Japan Geoscience Union Meeting 2019

Presentation information

[J] Poster

S (Solid Earth Sciences ) » S-VC Volcanology

[S-VC38] Active Volcanism

Mon. May 27, 2019 5:15 PM - 6:30 PM Poster Hall (International Exhibition Hall8, Makuhari Messe)

convener:Yuta Maeda(Nagoya University), Takahiro Miwa(National research institute for earth science and disaster prevention), Takeshi Nishimura(Department of Geophysics, Graduate School of Science, Tohoku University)

[SVC38-P43] Occurrence and distribution of pyroclastic fall deposits of Kuchinoerabujima volcano 2018-2019 eruption

*Masashi NAGAI1, Shojiro Nakagawa2, Yu Iriyama1, Takahiro Miwa1, Toshikazu Tanada1, Hideki Ueda1, Setsuya Nakada1 (1.Volcano Research Department, National Research Institute for Earth Science and Disaster Resilience, 2.Yakushima Chigaku Club)

Keywords:tephra, phreatic eruption, Phreatomagmatic eruption, eruption column, Ryukyu arc

At Kuchierabujima volcano, eruption began intermittently from October 21, 2018. Relatively large eruptions such as Yakushima and Tanegashima Islands adjacent to the east side of Kuchinoerabujima Island are observed on December 18 and 28, 2018, January 17 and 29, 2019. The ash fall distribution survey was conducted on three eruptions excluding the December 28 eruption where the ash fall axis was in the southeast direction and ash fall on the land was small. In Kuchinoerabujima Island, we conducted an investigation in early February, 2019. We also used information provided by Japan Meteorological Agency Kuchinoerabujima Volcano Disaster Prevention Liaison Office and interviews with local residents.

The Ash fall deposits on Yakushima and Tanegashima Islands are all light gray to reddish light gray colored sandy to silty volcanic ash layers, the component are mainly composed of lithic fragments and hydrothermal altered fragments and small amount of fresh vitreous rock fragments. At the eruption of January 17, 2019 where the largest one during a series of eruptions, on the ash fall axis extending to the east, 400 g/m2 of ash deposited in the northwestern part of Yakushima Island, 100 g/m2 in the northeast part, and 20 g/m2 in the southern tip part of Tanegashima Island. Part of the deposit had the characteristics that ash particles fell as mud rain. In the northern part of Yakushima Island, fine lapilli was also included, and the maximum particle diameter tended to be larger on the north side than the ash fall axis. The deviation between the axis of ash fall axis and the axis of maximum particle diameter distribution can be explained by the difference in wind direction and wind speed at altitude. In Kuchinoerabujima Island, there was an ash fall axis from the summit crater to the southeast direction as total air fall deposit of the series of eruptions, and a deposit amount of about 12 kg/m2 was confirmed at a distance of about 1.5 km. The layer corresponding to the eruption on January 17 is coarse deposit contains lapilli with long diameter of about 5 cm or more.
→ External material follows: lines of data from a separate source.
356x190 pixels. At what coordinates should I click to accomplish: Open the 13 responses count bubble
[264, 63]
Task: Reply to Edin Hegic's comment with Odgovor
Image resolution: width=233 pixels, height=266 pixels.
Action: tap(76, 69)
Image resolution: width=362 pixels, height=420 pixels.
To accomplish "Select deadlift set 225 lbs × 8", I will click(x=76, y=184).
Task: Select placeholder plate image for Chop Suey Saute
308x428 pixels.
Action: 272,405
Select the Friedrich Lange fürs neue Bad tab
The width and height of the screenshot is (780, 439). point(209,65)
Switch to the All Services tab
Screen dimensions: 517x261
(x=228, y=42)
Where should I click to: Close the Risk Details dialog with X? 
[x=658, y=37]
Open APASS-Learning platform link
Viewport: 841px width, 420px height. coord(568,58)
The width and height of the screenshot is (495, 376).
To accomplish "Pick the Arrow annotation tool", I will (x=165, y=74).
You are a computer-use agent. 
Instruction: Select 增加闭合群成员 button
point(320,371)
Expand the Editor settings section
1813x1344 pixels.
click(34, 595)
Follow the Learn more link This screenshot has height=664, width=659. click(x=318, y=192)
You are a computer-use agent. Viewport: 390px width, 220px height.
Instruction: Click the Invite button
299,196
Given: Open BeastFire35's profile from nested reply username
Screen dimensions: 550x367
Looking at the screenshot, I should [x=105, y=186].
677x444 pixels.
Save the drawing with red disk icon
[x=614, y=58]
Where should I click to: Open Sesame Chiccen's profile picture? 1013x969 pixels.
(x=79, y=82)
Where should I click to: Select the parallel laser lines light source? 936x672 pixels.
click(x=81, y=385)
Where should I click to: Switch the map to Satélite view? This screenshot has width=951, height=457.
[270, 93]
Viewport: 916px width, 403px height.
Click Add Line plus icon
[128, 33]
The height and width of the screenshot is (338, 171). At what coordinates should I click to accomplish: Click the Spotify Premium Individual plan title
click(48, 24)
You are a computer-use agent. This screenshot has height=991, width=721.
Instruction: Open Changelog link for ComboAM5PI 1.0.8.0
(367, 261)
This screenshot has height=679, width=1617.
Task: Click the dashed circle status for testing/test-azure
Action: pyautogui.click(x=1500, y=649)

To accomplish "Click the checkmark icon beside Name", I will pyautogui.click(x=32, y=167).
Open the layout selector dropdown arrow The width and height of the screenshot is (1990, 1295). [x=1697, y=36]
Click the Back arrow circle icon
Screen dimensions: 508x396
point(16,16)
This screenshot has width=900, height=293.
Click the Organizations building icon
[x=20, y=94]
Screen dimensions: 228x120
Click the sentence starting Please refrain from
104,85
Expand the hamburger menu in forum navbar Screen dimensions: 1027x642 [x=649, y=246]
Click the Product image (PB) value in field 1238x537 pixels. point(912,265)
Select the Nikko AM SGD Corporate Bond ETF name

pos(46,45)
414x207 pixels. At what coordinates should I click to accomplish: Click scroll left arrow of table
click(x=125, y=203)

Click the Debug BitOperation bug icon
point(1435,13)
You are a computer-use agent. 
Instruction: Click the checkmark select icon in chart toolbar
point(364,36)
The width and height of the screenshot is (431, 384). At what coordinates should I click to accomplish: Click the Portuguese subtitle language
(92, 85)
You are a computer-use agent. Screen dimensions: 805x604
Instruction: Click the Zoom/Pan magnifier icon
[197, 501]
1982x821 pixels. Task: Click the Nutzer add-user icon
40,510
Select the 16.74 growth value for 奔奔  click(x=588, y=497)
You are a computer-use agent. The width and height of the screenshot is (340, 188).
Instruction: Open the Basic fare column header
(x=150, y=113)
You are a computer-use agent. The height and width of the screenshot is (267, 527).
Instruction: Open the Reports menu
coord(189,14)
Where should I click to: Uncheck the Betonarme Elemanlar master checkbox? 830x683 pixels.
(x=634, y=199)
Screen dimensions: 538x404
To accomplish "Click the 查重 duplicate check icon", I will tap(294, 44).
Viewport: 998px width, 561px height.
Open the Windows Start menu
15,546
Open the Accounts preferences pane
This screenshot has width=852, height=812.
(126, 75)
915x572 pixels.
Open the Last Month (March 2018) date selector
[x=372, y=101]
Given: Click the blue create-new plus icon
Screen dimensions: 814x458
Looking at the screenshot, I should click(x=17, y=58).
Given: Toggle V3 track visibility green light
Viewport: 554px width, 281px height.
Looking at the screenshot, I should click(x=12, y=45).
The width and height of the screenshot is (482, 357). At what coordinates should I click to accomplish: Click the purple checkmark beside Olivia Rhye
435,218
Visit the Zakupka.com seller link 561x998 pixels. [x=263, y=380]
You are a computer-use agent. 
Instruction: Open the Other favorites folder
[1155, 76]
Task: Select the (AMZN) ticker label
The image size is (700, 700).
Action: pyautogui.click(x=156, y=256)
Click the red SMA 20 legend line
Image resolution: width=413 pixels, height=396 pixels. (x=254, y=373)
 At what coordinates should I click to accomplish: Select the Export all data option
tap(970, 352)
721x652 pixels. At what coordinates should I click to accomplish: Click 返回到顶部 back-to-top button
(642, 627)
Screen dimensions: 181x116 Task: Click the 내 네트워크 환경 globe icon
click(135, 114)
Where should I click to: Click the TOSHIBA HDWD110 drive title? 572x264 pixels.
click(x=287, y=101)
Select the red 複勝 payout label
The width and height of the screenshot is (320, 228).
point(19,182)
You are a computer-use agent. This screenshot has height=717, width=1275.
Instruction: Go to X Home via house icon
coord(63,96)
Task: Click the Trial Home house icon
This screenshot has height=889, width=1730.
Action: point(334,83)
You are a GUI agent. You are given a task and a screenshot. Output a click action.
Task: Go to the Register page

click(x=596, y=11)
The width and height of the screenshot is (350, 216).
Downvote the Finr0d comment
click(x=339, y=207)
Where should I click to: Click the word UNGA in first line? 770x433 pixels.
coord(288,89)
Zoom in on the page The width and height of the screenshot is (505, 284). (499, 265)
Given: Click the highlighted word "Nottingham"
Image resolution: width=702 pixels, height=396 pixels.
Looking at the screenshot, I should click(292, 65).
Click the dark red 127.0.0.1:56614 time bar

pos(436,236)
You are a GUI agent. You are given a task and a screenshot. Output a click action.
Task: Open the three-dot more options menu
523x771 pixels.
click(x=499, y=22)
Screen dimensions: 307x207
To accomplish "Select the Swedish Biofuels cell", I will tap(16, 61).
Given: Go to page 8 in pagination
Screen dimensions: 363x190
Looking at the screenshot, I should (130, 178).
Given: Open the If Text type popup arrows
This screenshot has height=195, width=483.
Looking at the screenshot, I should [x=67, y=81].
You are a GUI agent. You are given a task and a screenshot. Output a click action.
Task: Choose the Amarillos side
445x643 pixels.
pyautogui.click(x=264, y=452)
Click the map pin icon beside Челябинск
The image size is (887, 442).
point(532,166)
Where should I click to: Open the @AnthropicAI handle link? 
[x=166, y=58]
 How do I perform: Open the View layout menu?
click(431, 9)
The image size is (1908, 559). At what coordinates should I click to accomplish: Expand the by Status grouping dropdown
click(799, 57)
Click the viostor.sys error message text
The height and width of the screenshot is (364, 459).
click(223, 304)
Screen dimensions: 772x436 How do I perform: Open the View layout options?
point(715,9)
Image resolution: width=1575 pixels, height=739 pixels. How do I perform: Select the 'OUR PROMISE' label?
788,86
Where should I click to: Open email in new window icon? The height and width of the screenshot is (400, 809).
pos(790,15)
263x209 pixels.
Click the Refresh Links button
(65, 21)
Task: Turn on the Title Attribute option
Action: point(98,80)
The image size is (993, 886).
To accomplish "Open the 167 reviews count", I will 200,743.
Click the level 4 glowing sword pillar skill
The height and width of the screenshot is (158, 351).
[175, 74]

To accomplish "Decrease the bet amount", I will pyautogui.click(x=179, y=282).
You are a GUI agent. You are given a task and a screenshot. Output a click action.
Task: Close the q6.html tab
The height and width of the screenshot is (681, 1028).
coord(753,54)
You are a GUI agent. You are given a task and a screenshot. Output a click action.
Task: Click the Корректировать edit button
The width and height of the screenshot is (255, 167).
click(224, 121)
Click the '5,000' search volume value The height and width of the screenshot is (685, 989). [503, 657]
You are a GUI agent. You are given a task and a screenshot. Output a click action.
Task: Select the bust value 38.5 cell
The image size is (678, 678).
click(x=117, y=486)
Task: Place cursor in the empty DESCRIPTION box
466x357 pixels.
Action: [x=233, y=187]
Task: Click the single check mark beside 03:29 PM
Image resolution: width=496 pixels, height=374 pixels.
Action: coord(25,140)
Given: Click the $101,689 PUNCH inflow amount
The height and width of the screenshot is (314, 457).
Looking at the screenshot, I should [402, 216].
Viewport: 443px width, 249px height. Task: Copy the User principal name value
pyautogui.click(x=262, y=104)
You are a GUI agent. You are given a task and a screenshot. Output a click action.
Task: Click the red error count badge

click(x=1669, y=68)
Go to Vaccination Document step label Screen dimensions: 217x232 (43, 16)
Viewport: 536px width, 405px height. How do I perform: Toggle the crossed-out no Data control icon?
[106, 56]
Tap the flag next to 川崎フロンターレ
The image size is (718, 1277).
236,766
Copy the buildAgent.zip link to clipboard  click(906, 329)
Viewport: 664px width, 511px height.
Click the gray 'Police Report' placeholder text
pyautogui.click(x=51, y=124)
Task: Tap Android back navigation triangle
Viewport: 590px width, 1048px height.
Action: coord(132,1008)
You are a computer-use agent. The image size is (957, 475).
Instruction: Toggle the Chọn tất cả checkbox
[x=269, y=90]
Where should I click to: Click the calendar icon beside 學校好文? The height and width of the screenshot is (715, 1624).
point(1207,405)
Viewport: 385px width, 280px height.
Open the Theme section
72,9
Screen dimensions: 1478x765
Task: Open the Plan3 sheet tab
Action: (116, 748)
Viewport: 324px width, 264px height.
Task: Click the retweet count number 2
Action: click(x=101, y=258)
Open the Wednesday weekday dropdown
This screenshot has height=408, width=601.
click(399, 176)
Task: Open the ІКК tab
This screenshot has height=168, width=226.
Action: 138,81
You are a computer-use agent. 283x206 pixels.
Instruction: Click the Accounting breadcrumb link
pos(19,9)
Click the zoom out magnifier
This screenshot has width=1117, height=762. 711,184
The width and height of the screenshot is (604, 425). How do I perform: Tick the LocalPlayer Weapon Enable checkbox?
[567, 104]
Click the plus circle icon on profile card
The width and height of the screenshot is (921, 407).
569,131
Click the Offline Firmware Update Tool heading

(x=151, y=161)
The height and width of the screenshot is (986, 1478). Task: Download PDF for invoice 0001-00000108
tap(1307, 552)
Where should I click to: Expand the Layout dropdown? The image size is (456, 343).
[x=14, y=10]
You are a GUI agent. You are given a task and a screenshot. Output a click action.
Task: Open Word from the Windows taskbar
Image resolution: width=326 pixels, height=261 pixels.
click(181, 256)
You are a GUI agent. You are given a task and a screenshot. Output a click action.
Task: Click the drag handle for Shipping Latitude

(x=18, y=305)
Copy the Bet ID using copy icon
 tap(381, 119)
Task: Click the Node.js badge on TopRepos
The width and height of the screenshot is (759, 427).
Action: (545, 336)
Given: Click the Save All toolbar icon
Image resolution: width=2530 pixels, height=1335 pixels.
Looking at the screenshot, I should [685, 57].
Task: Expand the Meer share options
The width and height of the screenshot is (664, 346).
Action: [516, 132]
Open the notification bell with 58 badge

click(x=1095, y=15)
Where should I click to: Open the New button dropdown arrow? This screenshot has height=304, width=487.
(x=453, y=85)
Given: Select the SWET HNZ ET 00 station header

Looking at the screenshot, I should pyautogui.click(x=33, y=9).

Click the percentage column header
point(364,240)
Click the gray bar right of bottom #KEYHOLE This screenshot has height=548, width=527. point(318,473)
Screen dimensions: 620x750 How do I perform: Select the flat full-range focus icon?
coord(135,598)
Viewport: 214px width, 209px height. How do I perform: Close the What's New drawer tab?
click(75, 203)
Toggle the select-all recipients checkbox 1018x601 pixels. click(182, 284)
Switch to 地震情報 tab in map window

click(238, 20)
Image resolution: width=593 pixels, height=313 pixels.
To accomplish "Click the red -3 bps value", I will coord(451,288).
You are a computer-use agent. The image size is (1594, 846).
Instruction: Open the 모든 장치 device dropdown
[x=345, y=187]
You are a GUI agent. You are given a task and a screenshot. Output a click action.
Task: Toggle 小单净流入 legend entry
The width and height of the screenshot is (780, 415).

The amounts of air fall deposits were obtained by the method of Fierstein and Nathenson (1992) using average deposition density of 1000 kg/m3. Based on the distribution data of distant deposits such as Yakushima Island, they are estimated to be ca.29,000 tons on the December 18, 2018 eruption, ca.62,000 tons for the January 17, 2019 eruption, and ca.14,000 tons for the January 29, 2019 eruption. These are smaller than the amount of air fall deposit of May 29, 2015 eruption estimated in the same method, ca.120,000 tons. When adding the depositional mass data of Kuchinoerabujima which is the proximal area to these distal data, the total of air fall deposits from December 2018 to January 2019 is estimated to be about 130,000 tons.